* Polecenie A *
Przepisz bez zmian część fragmentu źródłowego, zaczynając od słów „Evelin Rouso jest” i ciągnąc aż do słów „zło i bestialstwo.” włącznie.
* Polecenie B *
Jakie gatunki literackie wymienia fragment źródłowy jako te, których wątki łączy omawiana książka? Podaj wszystkie.

Autor: Marlena Męcka
Tytuł: Przede mną był ktoś jeszcze
Wydawnictwo: Residport [współpraca reklamowa]
Data wydania: 2024
Ilość stron: 328
Ocena: bardzo dobry selfpublishing!
Opis:
Spokojnego, słonecznego dnia w portowym miasteczku Fili Evelin Rouso wracając ze sklepu słyszy przeraźliwe krzyki kobiety. Rzuca jej się na ratunek, zabijając jej oprawcę. Jednak po paru dniach kobieta zeznaje, że nie została napadnięta, a zabity mężczyzna był jej narzeczonym. Evelin w poszkodowanej kobiecie uparcie widzi swoją zaginioną przyjaciółkę, Holly Green. A w jej głowie wciąż, jak echo rozbrzmiewa nieznany jej głos: „Musisz zabić potwora”. Czy Evelin uda się rozwiązać zagadkę zaginięcia Holly Green? Czy dowie się, co tak naprawdę wydarzyło się tego słonecznego dnia w spokojnym, portowym miasteczku Fili? Kto jest potworem, którego każe zabić tajemniczy głos w głowie Evelin?
Recenzja:
Rewelacyjne połączenie wątków w stylu dramatu obyczajowego, thrilleru psychologicznego i kryminału - oj, dajcie się porwać historii Marleny Męckiej i pozwólcie sobie na to, aby poznać jeden z najlepszych selfpublishingów tego roku!
Evelin Rouso jest znana przede wszystkim z tego, że pochodzi z bardzo bogatej rodziny - i że stoi na czele fundacji, która pomogła już naprawdę wielu kobietom. Mimo wszystko nikt nie zna sekretów: ani jej, ani jej bliskich. Nikt nie zdaje sobie sprawy, że za sielanką, którą z pozoru mogą nieść pieniądze, może kryć się okrucieństwo, zło i bestialstwo.

* Wybrane wiersze *
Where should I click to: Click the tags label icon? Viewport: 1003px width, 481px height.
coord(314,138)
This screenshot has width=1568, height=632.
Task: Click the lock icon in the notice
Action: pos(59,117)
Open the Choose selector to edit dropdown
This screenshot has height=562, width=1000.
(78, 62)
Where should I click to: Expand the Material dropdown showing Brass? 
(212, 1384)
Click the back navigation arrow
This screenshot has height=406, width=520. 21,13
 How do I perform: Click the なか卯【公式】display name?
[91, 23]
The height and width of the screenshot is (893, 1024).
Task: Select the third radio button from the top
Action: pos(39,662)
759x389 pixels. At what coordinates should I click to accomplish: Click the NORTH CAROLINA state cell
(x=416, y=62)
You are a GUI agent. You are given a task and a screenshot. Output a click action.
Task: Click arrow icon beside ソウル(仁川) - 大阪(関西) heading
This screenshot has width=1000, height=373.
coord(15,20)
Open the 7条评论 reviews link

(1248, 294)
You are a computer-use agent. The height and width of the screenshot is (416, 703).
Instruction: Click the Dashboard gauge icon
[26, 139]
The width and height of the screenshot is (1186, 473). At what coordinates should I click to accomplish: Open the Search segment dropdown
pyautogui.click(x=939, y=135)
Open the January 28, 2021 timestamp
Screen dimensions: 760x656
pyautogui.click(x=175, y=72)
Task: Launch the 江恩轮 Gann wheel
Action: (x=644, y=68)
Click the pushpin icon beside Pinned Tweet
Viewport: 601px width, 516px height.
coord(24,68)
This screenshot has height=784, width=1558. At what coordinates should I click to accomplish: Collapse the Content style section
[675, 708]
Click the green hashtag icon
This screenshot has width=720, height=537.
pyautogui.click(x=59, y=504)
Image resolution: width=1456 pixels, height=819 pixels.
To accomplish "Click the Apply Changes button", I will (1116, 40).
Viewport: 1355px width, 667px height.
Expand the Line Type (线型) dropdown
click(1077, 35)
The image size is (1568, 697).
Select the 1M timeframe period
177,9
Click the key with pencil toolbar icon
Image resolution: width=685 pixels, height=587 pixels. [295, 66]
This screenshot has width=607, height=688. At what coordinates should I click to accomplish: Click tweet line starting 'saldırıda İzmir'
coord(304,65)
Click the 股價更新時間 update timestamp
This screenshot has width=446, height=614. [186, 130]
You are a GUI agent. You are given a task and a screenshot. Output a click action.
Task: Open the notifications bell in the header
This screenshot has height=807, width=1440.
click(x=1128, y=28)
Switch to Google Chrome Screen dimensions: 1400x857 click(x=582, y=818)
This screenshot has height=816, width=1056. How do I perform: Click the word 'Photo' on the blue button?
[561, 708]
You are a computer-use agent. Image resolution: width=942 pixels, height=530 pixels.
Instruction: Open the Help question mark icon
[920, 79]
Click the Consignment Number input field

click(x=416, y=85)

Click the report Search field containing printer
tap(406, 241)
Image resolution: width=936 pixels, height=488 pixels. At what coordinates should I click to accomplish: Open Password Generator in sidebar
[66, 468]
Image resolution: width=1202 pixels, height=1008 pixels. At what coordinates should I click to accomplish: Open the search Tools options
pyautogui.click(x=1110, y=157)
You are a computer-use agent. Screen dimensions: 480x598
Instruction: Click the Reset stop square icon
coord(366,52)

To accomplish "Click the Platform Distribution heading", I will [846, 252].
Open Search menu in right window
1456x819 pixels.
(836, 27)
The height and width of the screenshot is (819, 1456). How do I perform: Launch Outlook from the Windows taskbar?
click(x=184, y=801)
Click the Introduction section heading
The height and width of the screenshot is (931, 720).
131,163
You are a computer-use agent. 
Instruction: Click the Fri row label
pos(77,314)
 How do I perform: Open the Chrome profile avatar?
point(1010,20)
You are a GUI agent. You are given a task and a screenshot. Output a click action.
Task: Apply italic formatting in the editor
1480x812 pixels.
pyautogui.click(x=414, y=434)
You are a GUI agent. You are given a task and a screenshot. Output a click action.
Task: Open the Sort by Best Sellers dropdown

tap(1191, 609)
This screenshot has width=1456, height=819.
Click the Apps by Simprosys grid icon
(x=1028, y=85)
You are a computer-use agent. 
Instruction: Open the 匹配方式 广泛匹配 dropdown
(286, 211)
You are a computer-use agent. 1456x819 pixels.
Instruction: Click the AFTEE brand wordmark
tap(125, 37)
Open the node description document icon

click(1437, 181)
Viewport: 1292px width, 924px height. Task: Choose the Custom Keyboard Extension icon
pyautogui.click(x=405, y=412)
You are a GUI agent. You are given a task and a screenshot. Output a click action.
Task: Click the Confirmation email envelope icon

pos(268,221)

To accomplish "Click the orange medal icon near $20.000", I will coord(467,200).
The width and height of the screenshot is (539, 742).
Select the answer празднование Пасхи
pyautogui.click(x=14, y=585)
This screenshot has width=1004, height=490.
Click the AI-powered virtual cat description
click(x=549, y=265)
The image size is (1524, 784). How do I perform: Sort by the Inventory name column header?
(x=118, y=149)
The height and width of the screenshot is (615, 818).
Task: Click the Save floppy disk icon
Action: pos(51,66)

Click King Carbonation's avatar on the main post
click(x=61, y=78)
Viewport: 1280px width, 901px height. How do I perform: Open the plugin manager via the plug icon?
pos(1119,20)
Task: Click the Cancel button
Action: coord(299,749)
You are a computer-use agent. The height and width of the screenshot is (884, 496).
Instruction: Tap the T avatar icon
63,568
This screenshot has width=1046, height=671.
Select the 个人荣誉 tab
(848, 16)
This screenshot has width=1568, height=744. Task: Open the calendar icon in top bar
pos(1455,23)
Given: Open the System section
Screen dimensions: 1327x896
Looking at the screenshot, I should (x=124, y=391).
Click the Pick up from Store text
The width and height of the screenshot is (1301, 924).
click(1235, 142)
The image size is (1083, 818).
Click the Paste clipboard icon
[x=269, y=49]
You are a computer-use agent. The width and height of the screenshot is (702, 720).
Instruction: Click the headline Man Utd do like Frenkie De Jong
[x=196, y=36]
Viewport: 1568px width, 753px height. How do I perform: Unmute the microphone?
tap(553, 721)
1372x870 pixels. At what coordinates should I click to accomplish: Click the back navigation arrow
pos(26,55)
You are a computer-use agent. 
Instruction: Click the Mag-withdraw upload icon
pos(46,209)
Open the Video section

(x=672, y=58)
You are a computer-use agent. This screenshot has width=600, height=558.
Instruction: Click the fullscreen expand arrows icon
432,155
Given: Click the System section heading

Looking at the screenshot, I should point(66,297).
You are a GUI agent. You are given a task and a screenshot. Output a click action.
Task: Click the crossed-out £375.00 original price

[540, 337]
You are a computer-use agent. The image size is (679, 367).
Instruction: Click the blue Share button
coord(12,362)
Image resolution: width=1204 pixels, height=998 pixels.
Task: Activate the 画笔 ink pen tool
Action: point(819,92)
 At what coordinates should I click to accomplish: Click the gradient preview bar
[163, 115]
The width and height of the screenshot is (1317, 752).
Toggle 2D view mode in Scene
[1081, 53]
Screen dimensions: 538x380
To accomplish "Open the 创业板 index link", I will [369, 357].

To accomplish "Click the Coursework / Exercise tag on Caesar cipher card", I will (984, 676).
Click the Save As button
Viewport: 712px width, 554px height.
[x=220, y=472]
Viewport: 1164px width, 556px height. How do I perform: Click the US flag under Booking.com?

* Poprawna odpowiedź A *
Evelin Rouso jest znana przede wszystkim z tego, że pochodzi z bardzo bogatej rodziny - i że stoi na czele fundacji, która pomogła już naprawdę wielu kobietom. Mimo wszystko nikt nie zna sekretów: ani jej, ani jej bliskich. Nikt nie zdaje sobie sprawy, że za sielanką, którą z pozoru mogą nieść pieniądze, może kryć się okrucieństwo, zło i bestialstwo.

* Poprawna odpowiedź B *
dramat obyczajowy, thriller psychologiczny, kryminał